▸ **Prompt**
What you produce should match the records exactly, line for line.
=== Section Start ===
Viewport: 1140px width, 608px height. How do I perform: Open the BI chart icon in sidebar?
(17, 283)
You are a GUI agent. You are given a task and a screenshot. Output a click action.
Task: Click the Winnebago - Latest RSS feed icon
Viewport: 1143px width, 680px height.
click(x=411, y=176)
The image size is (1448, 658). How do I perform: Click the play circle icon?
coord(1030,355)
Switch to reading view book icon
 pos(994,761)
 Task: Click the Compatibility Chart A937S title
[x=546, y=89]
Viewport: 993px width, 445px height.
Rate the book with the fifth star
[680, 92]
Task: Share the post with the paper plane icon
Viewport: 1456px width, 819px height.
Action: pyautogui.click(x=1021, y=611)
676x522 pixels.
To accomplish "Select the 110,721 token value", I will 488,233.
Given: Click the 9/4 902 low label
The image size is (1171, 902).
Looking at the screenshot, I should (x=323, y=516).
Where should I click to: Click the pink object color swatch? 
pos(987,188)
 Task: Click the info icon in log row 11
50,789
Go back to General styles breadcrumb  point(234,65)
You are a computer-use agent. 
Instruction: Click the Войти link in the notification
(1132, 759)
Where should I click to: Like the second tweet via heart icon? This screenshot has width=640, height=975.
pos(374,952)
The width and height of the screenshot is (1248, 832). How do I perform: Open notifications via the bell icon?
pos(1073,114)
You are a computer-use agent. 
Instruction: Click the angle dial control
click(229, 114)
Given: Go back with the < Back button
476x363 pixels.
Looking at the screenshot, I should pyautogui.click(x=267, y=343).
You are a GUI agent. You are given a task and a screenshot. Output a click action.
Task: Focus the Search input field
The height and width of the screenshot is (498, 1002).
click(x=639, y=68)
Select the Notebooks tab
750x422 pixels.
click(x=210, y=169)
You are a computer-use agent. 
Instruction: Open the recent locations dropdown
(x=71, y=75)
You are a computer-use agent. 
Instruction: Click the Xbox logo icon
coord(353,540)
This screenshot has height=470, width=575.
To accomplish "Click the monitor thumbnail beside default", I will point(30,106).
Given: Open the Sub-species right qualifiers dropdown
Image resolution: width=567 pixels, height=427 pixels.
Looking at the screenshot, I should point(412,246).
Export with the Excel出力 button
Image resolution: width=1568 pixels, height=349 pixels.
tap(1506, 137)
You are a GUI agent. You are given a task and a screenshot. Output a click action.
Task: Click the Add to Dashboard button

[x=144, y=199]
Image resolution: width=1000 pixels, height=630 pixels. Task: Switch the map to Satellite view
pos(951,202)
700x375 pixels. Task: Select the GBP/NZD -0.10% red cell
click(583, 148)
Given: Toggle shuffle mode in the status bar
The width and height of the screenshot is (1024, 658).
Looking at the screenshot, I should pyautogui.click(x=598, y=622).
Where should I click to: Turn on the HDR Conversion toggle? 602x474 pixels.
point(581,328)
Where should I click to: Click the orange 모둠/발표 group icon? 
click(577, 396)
=== Section End ===
▸ **Output**
Viewport: 1140px width, 608px height. How do I perform: Open the BI chart icon in sidebar?
(17, 283)
You are a GUI agent. You are given a task and a screenshot. Output a click action.
Task: Click the Winnebago - Latest RSS feed icon
Viewport: 1143px width, 680px height.
click(x=411, y=176)
The image size is (1448, 658). How do I perform: Click the play circle icon?
coord(1030,355)
Switch to reading view book icon
 pos(994,761)
 Task: Click the Compatibility Chart A937S title
[x=546, y=89]
Viewport: 993px width, 445px height.
Rate the book with the fifth star
[680, 92]
Task: Share the post with the paper plane icon
Viewport: 1456px width, 819px height.
Action: pyautogui.click(x=1021, y=611)
676x522 pixels.
To accomplish "Select the 110,721 token value", I will 488,233.
Given: Click the 9/4 902 low label
The image size is (1171, 902).
Looking at the screenshot, I should (x=323, y=516).
Where should I click to: Click the pink object color swatch? 
pos(987,188)
 Task: Click the info icon in log row 11
50,789
Go back to General styles breadcrumb  point(234,65)
You are a computer-use agent. 
Instruction: Click the Войти link in the notification
(1132, 759)
Where should I click to: Like the second tweet via heart icon? This screenshot has width=640, height=975.
pos(374,952)
The width and height of the screenshot is (1248, 832). How do I perform: Open notifications via the bell icon?
pos(1073,114)
You are a computer-use agent. 
Instruction: Click the angle dial control
click(229, 114)
Given: Go back with the < Back button
476x363 pixels.
Looking at the screenshot, I should pyautogui.click(x=267, y=343).
You are a GUI agent. You are given a task and a screenshot. Output a click action.
Task: Focus the Search input field
The height and width of the screenshot is (498, 1002).
click(x=639, y=68)
Select the Notebooks tab
750x422 pixels.
click(x=210, y=169)
You are a computer-use agent. 
Instruction: Open the recent locations dropdown
(x=71, y=75)
You are a computer-use agent. 
Instruction: Click the Xbox logo icon
coord(353,540)
This screenshot has height=470, width=575.
To accomplish "Click the monitor thumbnail beside default", I will point(30,106).
Given: Open the Sub-species right qualifiers dropdown
Image resolution: width=567 pixels, height=427 pixels.
Looking at the screenshot, I should point(412,246).
Export with the Excel出力 button
Image resolution: width=1568 pixels, height=349 pixels.
tap(1506, 137)
You are a GUI agent. You are given a task and a screenshot. Output a click action.
Task: Click the Add to Dashboard button

[x=144, y=199]
Image resolution: width=1000 pixels, height=630 pixels. Task: Switch the map to Satellite view
pos(951,202)
700x375 pixels. Task: Select the GBP/NZD -0.10% red cell
click(583, 148)
Given: Toggle shuffle mode in the status bar
The width and height of the screenshot is (1024, 658).
Looking at the screenshot, I should pyautogui.click(x=598, y=622).
Where should I click to: Turn on the HDR Conversion toggle? 602x474 pixels.
point(581,328)
Where should I click to: Click the orange 모둠/발표 group icon? 
click(577, 396)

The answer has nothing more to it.